• **EXCERPT PROVIDED**
First things first, my name is Megan, or as they like to call me here in the land of smiles, Teacher Meg! I am from upstate New York but this October, I decided to pack my bags to see more of what this world has to offer me. I have always known that traveling and experiencing new cultures was something that I was interested in, and with the covid-19 pandemic hitting during my freshman year of college, those plans to travel were delayed until after graduation. I landed on Thailand as my destination simply because it was foreign to me. I had traveled to Europe before and knew in my heart that it was time to see more.
When I first arrived here, I was welcomed by so many people from the CIEE/OEG family. I met people who are doing the same thing that I am and we got to spend so much time together learning about Thailand and all it has to offer. OEG puts on an incredible orientation schedule filled with Thai language, history, cooking classes, boxing and dancing, and even an excursion to the Grand Palace.
The bonds you will make during this short time in orientation are ones that you will hold onto for a long time. It creates a support system that I know I wouldn’t have had without this program. It was very difficult leaving those people to branch off to our own schools in their own parts of the country, but alas, that is what we signed up for!
Arriving at my school is when reality hit. I wasn’t in a hotel anymore with a bunch of the friends I had made. I was alone in my own apartment, for the first time ever in life. Most people would maybe try living alone in their home country first, but hey, go big or go home right?
Don’t be fooled, this is no vacation. Living in a new country gives you way more of a cultural experience than just visiting somewhere for Spring break. The school days here in Thailand are long, hard, and hot which is a huge adjustment that you really can’t understand until being here. That being said, even though it is the beginning of my journey, it has already been so rewarding and I know it will continue to be.
The Roller Coaster
When my flight landed in Thailand, I could already tell that this was going to be a journey full of ups and downs. I like to compare it to a big roller coaster; you think it is going to be so fun before getting on the ride, that you don’t really think about the scary parts. I thought going to Thailand was going to just be fun, fun, fun … boy was I wrong.
Of course it is fun, going to see another part of the world that you’ve never seen before, but the truth is that it is a huge adjustment. Culture shock is so real, and all that I had ever known had to be set aside for a completely different lifestyle. Three things that I like to follow personally: structure, organization, and communication, are totally altered here in Thailand. If you are like me, give yourself some grace with this.
With that being said, learning their way of life in just a couple of days has given me a completely different outlook on the world around me. Things aren’t always going to go according to plan, and that’s okay. Things will be thrown at you, and that’s okay. Some moments will be good and some moments will be bad, and that’s okay. When I am having some bad moments, I try to think with no worries, or “mai pen rai.” I truly believe that is the mindset you have to have to fulfill you on this journey.

• **STORED DATA**
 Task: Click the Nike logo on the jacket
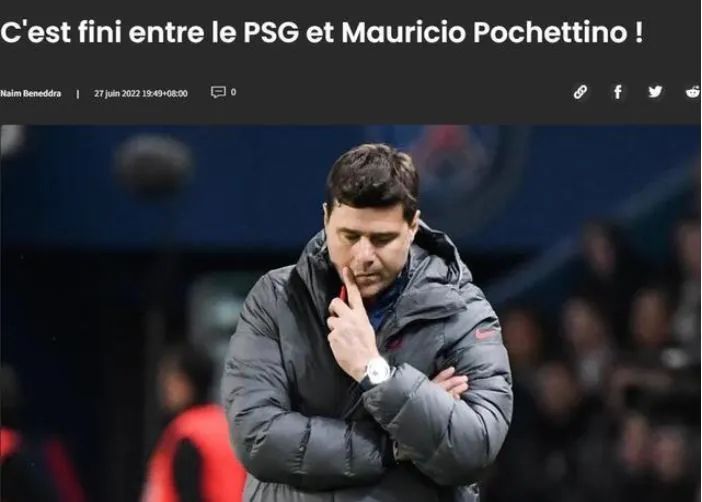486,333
---
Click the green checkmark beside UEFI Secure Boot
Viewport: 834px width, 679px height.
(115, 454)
...
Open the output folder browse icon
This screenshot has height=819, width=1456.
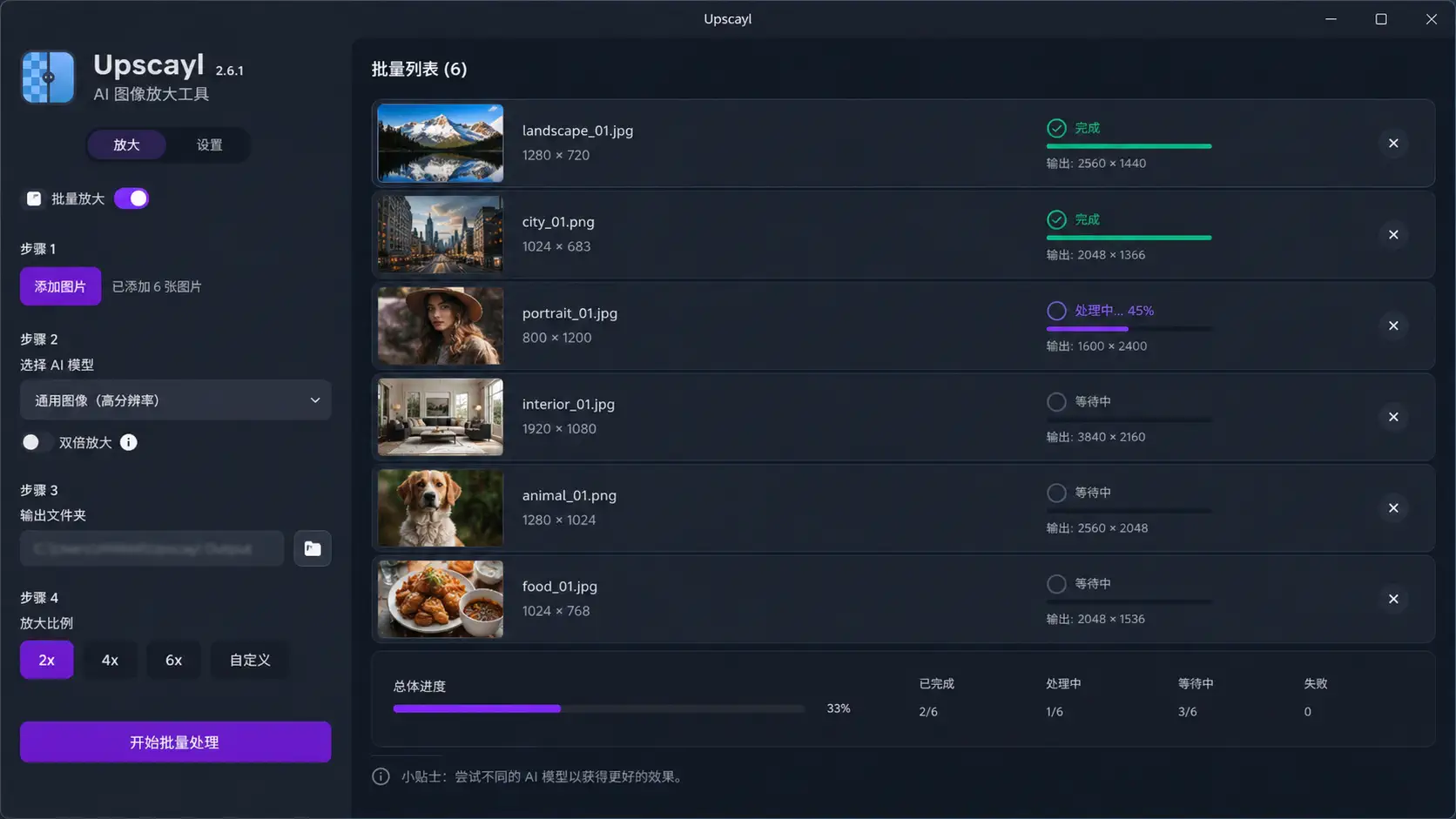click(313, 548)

• **EXERCISE REQUIREMENTS**
a) Transcribe the post about teaching in Thailand between "When I first" and "signed up for!", inclusive.
b) In the post about teaching in Thailand, which three things does the writer personally like to follow?
The listing has no connection to the post about teaching in Thailand.

• **LIST OF SOLUTIONS**
a)
When I first arrived here, I was welcomed by so many people from the CIEE/OEG family. I met people who are doing the same thing that I am and we got to spend so much time together learning about Thailand and all it has to offer. OEG puts on an incredible orientation schedule filled with Thai language, history, cooking classes, boxing and dancing, and even an excursion to the Grand Palace.
The bonds you will make during this short time in orientation are ones that you will hold onto for a long time. It creates a support system that I know I wouldn’t have had without this program. It was very difficult leaving those people to branch off to our own schools in their own parts of the country, but alas, that is what we signed up for!

b) Structure, organization, and communication.